Teofimo Lopez back in the saddle and seemingly ready to take over at 140 after TKOing Pedro Campa

LAS VEGAS, NEVADA - AUGUST 13: Pedro Campa (L) and Teofimo Lopez (R) trade punches during their NABF & WBO International Junior Welterweight bout at Resorts World Las Vegas on August 13, 2022 in Las Vegas, Nevada.  (Photo by Mikey Williams/Top Rank Inc via Getty Images)

Pedro Campa became Teofimo Lopez’s first casualty in the 140-pound division. (Photo by Mikey Williams/Top Rank Inc via Getty Images)

LAS VEGAS – Teofimo Lopez is a 25-year-old young man whose boxing career has largely been an expression of joy. He became a star not only with his boxing skills and punching power, but also with his bright personality and love for what he did.

Things changed dramatically in November. He was struggling to reach the 135-pound lightweight limit for a fight with George Kambosos Jr. He had a tear in his esophagus – before the fight – which doctors later told him could have killed him. And then he went out and was dropped early, dropping his decision and the undisputed title to the Aussie.

He had separated from his wife, had countless personal problems and left the department in which he had become a star.

“I was at 135 for about nine years and killed my body,” he said Saturday.

He carried the weight of all those problems and more into the ring on Saturday at Resorts World Events Center against Pedro Campa in what he dubbed “The Takeback.”

And while they bothered him early on, by the end of the night it was old Lopez in there: having fun, smiling, firing big punches and pulling off a dramatic win. He stopped Campa at 2:14 a.m. on Saturday seventh when referee Tony Weeks stepped in to stop him as Lopez rained hard shots into Campa’s head.

He did his backflip and the million dollar grin was for all to see. But he admitted afterwards it wasn’t just peaches and cream. He’s a father now, and his son, Teofimo Lopez V, was the focus of his thoughts as he climbed between the ropes

“I’m not going to lie, I had a lot on my mind,” Lopez said. “I almost died in my last fight and it weighed on my mind. I just had to clear it out. I’m not afraid to die, but the last thing I want is for my son to not have a father. That was the only thing on my mind, but I had to work it out, I had to get this guy out somehow.”

Lopez started slowly and patiently. Campa wasn’t blessed with much hand or foot speed, however, and that allowed Lopez to get out of the way with patience. He boxed and moved despite getting hit more than would be optimal if he was at 140 against one of the top dogs like Regis Prograis, Josh Taylor or Ryan Garcia.
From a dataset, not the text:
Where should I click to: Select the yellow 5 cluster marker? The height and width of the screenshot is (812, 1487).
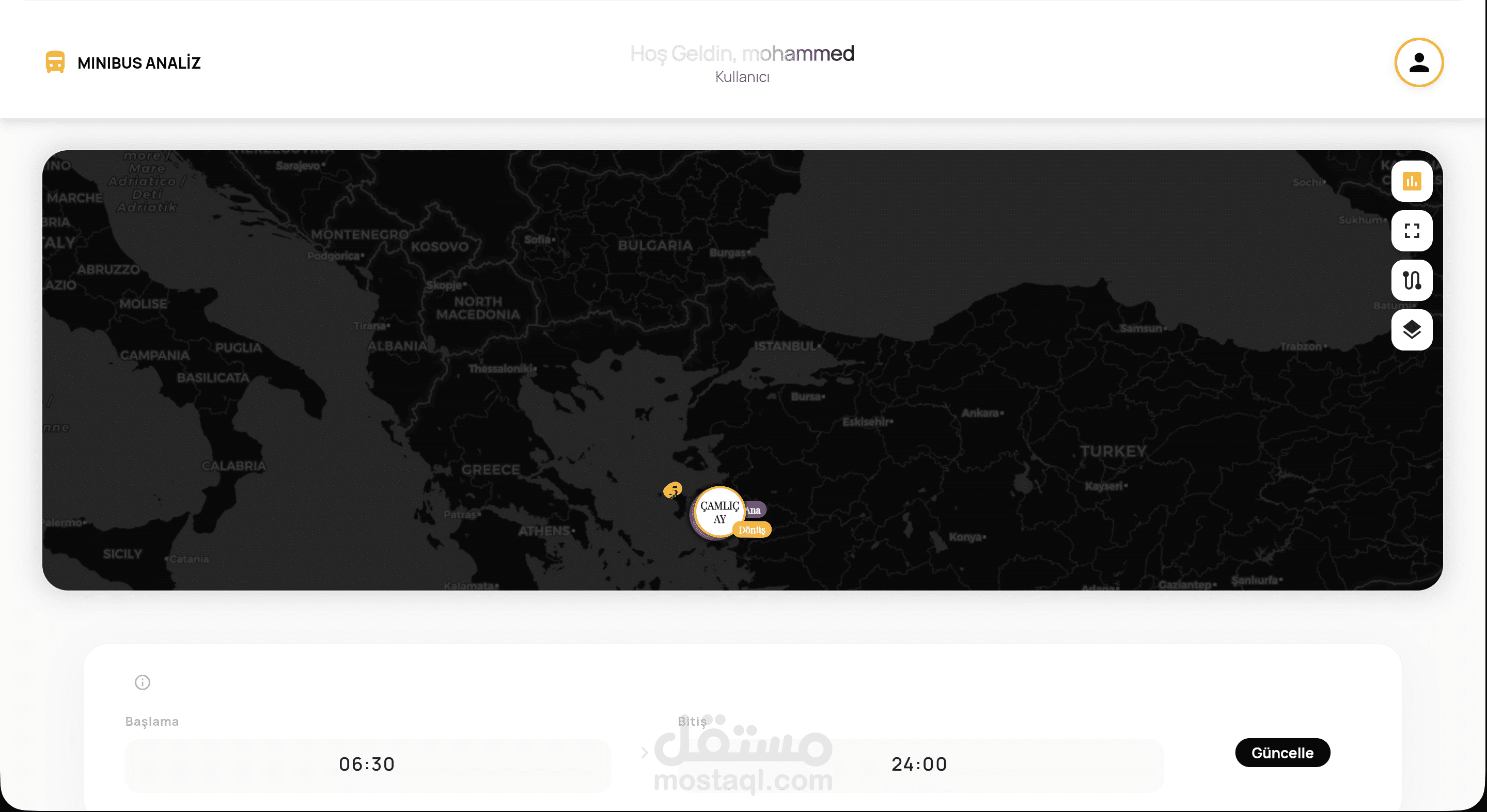(673, 491)
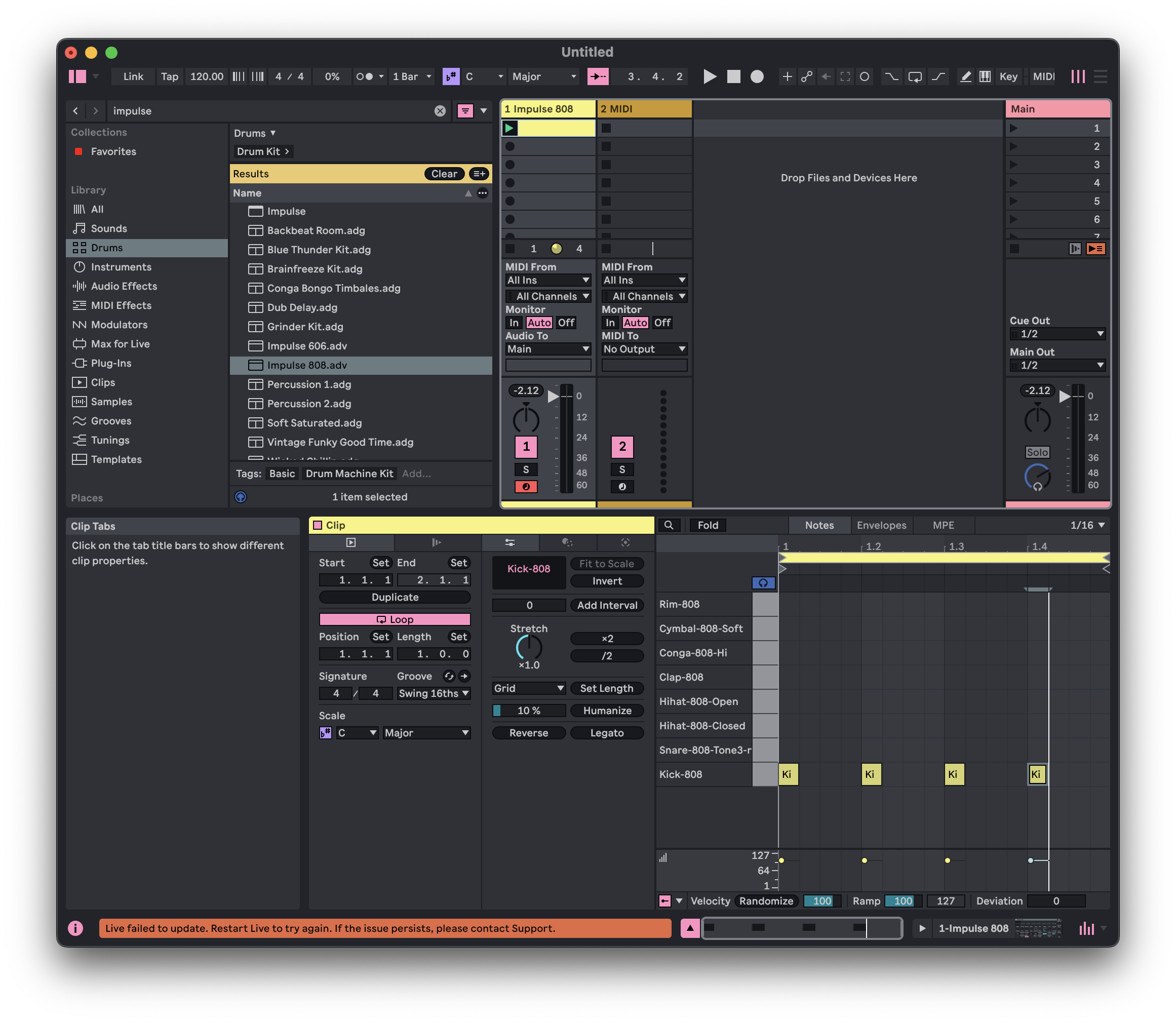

But he continued to bank coins on Saturday, picking Campa apart with quick and sharp right hands and an occasional jab. He didn’t go to the body often, but that was more than enough for Campa.

Teofimo Lopez, right, celebrates with his father Teofimo Lopez Sr. after defeating Pedro Campa by TKO in a junior welterweight boxing match Saturday, August 13, 2022 in Las Vegas.  (AP Photo/John Locher)

Teofimo Lopez celebrates with his father after his 7th round TKO victory Saturday at the Resorts World Events Center in Las Vegas. (AP Photo/John Locher)

His father/coach Teofimo Lopez Jr. was pleased.

“[Campa] came to win,” he said. “I don’t want to take anything away from him. He’s a tough guy. He’s really tough. He put on a show. But there is nobody who can hit my son when he is healthy. He was healthy tonight and showed the world what he’s made of.”

Lopez began smashing Campa’s face in the sixth round, the toll of the fast, hard shots beginning to show.

Lopez deserves credit for staying true to himself and methodically working to get Campa out. He hit him with a right hand and followed him up with a left hook to drop him a minute or so into the seventh. When he proved something, Campa showed his toughness by getting up and getting back into the fight.

But Lopez is one of the best finishers in the sport and he’s been all over Campa, finishing it off with a twirl on the ropes.

The key, he said, is to stay calm and accept small victories throughout the fight.

“You have to take your time [because] Little by little, those punches add up,” Lopez said. “It’s going to hurt them in the end. It may not do it right away, but in due course you will get them out. [You need to] trust in God and trust in the process.”

There are plenty of great potential fights for Lopez at super lightweight, although most of the top fighters are busy. Former undisputed champion Josh Taylor, who has lost two of the belts, will face Jack Catterall again in December.

Regis Prograis meets Jose Zepeda for the WBC belt. Ryan Garcia is negotiating a fight with Gervonta Davis, who is holding a light belt.

Lopez wants Taylor because Taylor had all the belts before he voluntarily gave up the WBA and WBC shenanigans, but he won’t be picky.

“I take all the boys and take their dreams,” Lopez said. “I’m here to be her nightmare.”

His last outing was a nightmare. And while what he went through will likely stay with him in some form forever, he did a good job of asserting himself and getting over it on Saturday.

The man known as “The Takeover” appears poised to take over once more.